Schimberg shows how the outside world is at best indifferent and often quite culpable for upholding the prejudices and standards of beauty, ableism, and normativity. The non-professional actors get sequestered to stay in the hospital God’s Mistakes is shooting in because the hotel the rest of the cast stays in is not handicapped accessible. Schimberg also aesthetically takes filmmakers to task for how they shoot otherness in how Herr Director gives a note to Rosenthal to be framed for his camera in order to become a monstrosity on-screen, which becomes all the more contrasting when Schimberg often films Rosenthal and Mabel’s scenes and exchanges in equal treatment, resembling Jonathan Demme close-ups. It is when the attention is not paid to these non-professional actors that the real truth and candidness to their condition are voiced without pretense. The film really opens up. The group begins to write and make their own movies and stories they want to tell about themselves, rather than be a projection of how one pretentious filmmaker sees them. These scenes do not announce themselves, often being introduced and gradually revealing themselves to be ideas for films. The real and unreal becomes blurred as Schimberg has his cast make a statement about representation and calling out the much-paraded fallacy that the reason there are no films made about people like them is because they have no stories to tell. They are out there.

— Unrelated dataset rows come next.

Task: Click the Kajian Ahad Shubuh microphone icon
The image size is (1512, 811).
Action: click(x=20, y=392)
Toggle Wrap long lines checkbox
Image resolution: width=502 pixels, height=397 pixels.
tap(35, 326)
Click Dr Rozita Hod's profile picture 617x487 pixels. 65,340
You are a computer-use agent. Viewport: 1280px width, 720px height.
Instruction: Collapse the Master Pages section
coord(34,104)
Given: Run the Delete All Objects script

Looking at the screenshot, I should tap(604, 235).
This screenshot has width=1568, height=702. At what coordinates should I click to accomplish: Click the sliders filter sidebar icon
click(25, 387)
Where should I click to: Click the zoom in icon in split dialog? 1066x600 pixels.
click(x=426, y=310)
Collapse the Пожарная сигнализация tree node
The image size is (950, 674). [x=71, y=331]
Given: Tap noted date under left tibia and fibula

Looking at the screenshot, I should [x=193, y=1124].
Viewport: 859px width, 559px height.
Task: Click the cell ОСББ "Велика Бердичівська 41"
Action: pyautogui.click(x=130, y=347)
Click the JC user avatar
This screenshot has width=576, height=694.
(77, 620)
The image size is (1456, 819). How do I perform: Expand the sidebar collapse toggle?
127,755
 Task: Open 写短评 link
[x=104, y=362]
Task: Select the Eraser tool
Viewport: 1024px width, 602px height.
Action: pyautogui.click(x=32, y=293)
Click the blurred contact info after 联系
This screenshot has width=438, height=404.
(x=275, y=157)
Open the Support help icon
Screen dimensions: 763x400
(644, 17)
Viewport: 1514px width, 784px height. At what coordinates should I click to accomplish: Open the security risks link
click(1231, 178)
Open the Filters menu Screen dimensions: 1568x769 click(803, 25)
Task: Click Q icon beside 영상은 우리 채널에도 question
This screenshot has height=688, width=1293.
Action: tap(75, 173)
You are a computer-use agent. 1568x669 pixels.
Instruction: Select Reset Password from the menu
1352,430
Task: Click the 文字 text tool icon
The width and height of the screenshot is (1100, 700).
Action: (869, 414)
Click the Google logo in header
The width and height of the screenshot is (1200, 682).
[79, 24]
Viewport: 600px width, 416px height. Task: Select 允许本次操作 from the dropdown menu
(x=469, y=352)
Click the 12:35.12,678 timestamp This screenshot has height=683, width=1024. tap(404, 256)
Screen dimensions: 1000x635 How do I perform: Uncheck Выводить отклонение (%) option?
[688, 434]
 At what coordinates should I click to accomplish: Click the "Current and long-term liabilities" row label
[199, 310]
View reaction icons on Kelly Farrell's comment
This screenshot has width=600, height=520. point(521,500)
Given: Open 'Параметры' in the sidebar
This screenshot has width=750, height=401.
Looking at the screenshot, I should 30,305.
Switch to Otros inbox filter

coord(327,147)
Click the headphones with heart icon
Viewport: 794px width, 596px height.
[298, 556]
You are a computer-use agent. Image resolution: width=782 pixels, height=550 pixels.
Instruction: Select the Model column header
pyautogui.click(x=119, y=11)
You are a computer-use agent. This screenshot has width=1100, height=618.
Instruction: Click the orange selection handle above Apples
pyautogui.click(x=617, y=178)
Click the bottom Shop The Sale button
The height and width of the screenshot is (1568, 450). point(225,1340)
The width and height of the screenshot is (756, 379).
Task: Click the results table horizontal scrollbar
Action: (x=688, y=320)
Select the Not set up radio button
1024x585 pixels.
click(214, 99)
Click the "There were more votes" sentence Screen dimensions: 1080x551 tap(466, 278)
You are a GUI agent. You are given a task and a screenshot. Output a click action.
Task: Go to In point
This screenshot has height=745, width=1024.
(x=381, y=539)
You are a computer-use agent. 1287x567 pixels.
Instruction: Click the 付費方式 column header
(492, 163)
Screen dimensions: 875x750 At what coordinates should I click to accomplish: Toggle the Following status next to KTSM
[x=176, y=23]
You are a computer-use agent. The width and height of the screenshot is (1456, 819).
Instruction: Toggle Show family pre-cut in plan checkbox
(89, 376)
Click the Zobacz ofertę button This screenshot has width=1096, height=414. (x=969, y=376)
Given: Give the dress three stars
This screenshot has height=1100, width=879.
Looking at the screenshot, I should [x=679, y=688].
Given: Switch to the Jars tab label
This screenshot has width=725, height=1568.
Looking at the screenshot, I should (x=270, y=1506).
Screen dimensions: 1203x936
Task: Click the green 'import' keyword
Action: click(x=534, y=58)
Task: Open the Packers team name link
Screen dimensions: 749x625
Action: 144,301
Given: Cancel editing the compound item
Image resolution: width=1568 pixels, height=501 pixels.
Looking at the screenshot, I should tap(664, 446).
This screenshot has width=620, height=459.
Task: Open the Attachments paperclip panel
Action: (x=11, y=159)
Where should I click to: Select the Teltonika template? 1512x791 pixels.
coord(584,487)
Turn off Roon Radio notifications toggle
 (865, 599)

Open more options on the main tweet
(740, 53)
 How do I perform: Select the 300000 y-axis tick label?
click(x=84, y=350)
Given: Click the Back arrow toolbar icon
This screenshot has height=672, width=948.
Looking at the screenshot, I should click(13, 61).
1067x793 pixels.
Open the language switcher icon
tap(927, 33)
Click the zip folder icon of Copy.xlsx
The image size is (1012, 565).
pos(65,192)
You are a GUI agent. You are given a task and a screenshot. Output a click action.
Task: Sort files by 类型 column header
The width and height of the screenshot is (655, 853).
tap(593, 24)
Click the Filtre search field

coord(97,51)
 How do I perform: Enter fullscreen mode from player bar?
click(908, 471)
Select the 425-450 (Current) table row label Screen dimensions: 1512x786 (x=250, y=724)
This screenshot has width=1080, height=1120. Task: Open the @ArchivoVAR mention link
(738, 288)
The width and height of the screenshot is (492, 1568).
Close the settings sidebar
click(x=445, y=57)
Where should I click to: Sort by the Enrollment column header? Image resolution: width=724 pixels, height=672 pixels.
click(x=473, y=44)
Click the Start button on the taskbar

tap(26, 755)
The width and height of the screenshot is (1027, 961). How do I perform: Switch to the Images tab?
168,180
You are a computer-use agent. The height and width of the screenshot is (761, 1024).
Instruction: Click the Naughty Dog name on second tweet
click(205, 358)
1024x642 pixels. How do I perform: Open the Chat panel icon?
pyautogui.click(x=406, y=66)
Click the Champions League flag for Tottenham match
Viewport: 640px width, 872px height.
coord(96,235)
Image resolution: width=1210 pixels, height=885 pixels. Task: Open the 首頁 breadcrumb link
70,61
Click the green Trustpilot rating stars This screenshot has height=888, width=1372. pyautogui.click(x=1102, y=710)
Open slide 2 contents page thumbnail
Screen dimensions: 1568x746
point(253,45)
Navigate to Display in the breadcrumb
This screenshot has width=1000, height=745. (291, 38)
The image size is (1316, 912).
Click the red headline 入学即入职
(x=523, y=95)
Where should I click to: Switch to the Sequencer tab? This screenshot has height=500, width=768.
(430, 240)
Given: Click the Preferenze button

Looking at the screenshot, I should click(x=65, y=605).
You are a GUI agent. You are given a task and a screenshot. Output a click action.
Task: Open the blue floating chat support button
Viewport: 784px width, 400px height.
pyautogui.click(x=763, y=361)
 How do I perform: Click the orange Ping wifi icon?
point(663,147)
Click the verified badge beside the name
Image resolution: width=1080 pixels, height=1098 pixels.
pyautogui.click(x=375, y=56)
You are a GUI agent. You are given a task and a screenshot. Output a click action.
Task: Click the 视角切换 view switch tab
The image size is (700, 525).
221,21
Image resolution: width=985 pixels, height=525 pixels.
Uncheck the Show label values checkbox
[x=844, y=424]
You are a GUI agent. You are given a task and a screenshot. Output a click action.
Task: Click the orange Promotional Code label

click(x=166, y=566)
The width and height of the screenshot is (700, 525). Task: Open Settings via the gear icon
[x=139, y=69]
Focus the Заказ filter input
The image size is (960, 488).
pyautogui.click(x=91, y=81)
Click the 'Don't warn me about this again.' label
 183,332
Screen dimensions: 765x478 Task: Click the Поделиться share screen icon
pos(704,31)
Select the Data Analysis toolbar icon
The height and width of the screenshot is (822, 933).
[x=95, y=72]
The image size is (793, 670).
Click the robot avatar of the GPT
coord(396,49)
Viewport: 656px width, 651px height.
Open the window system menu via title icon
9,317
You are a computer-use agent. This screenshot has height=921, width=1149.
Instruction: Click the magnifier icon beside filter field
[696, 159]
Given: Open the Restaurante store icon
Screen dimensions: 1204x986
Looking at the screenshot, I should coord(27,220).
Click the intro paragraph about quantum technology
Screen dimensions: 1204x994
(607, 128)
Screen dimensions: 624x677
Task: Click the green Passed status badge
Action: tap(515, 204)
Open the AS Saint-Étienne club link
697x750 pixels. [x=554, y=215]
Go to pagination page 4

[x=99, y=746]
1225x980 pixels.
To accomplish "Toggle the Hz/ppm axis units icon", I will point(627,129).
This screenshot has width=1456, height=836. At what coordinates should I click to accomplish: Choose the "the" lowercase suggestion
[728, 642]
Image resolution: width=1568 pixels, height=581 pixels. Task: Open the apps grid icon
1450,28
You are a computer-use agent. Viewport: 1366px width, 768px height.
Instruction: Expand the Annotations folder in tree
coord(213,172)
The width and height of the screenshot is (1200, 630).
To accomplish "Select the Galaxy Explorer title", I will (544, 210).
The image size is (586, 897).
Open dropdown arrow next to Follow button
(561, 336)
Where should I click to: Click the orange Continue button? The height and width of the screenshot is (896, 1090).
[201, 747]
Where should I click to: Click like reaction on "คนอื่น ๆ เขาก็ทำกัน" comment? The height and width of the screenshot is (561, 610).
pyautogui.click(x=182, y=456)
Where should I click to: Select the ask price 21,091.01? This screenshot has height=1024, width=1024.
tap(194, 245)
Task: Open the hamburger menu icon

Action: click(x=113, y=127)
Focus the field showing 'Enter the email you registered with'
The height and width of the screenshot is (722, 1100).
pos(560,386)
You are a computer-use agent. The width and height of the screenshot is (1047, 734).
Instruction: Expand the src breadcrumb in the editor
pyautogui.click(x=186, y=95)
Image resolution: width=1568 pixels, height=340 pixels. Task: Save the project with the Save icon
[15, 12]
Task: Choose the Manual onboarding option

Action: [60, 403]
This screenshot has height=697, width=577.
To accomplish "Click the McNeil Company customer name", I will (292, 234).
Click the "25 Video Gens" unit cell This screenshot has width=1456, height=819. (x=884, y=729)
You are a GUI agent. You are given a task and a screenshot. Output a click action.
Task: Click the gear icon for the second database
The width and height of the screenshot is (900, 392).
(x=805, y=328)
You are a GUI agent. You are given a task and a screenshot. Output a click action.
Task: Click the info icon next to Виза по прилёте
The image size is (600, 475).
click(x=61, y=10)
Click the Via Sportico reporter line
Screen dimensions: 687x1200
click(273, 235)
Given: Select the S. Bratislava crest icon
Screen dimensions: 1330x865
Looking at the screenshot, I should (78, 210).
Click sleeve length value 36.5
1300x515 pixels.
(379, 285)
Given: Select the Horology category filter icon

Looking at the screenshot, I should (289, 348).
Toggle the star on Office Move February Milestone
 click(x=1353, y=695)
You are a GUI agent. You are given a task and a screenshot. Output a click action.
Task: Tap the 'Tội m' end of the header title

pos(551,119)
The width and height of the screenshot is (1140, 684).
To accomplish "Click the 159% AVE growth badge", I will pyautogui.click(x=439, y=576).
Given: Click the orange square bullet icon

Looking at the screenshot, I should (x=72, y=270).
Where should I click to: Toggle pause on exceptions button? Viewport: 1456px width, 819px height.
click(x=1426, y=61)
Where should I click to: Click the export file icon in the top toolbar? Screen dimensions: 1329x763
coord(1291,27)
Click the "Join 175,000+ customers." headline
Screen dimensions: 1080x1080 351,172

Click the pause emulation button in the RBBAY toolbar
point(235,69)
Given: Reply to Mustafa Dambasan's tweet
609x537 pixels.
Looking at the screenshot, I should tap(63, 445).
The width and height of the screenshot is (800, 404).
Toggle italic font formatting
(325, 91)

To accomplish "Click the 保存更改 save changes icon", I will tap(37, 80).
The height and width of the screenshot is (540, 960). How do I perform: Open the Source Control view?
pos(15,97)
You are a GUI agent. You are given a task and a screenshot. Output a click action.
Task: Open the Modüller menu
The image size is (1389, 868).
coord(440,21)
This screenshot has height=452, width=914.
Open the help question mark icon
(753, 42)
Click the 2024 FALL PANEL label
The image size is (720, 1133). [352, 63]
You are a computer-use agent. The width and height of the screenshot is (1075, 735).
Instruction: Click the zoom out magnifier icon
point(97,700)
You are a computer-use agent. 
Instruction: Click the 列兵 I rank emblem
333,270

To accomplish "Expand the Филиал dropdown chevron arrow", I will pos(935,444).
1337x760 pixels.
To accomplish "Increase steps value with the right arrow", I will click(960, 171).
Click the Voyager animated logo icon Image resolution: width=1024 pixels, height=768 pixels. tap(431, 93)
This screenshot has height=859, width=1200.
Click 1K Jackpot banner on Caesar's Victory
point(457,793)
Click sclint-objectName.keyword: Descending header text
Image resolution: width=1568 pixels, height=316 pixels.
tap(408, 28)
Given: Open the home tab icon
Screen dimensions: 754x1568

Schimberg has made a film that is often self-referential, playful, and incisively pointed about film’s role in representation and mis-representation in minority groups. He does it with a touch of thoughtfulness and careful precision that manages to avoid being overly didactic or taking the form of a problem picture to resolve these clear, chronic ills within cinema. Mabel is not so much an ally but more keenly aware than ever of her anxieties and judgments around those different from her. Chained for Life will have resonance with many people from many different stripes who have often felt gut-punched by how cinema has portrayed and informed their community’s experience. Often funny, consistently bizarre, surprisingly sweet, and resolutely provocative, there is perhaps no other American film released this year that meditates this intensely on what it means to feel seen in film.